#### WHAT TO PRODUCE
Say how many lines of these entries include the word "will", and answer with the number alone.

#### EXTRACTED ENTRIES
= = = = =

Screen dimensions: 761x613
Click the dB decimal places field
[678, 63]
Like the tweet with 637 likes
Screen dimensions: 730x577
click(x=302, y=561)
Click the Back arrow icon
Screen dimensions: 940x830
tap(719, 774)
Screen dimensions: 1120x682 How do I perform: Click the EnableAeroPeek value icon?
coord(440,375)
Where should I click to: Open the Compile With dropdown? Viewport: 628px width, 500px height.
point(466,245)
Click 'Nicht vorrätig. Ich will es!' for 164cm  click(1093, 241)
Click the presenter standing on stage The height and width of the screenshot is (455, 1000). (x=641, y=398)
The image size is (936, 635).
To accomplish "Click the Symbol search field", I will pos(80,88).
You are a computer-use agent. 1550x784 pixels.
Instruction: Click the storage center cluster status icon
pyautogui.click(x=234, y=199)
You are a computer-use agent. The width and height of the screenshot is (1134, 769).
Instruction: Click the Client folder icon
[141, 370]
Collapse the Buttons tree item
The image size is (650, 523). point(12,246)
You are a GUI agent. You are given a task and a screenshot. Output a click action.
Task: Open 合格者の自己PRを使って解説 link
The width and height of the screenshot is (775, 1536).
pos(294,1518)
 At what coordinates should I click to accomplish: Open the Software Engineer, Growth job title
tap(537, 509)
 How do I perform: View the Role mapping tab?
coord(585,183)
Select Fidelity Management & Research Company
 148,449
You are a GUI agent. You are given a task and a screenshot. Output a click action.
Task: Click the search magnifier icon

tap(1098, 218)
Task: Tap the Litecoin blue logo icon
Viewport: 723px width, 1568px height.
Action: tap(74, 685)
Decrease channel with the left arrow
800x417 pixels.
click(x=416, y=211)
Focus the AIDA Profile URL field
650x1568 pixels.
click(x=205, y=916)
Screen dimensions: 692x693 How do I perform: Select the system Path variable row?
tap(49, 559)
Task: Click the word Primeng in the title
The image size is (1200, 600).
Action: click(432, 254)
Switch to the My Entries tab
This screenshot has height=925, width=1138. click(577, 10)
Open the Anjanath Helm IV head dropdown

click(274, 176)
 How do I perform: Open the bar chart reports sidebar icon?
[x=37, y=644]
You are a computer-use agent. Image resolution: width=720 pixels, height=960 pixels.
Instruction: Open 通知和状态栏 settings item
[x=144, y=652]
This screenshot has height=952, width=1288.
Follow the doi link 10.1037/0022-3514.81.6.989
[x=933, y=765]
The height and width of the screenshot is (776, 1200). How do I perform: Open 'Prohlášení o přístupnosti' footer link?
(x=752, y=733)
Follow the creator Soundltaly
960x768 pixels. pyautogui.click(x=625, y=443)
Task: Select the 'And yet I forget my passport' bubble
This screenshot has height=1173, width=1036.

= = = = =

#### RESPONSE TO THIS TASK
2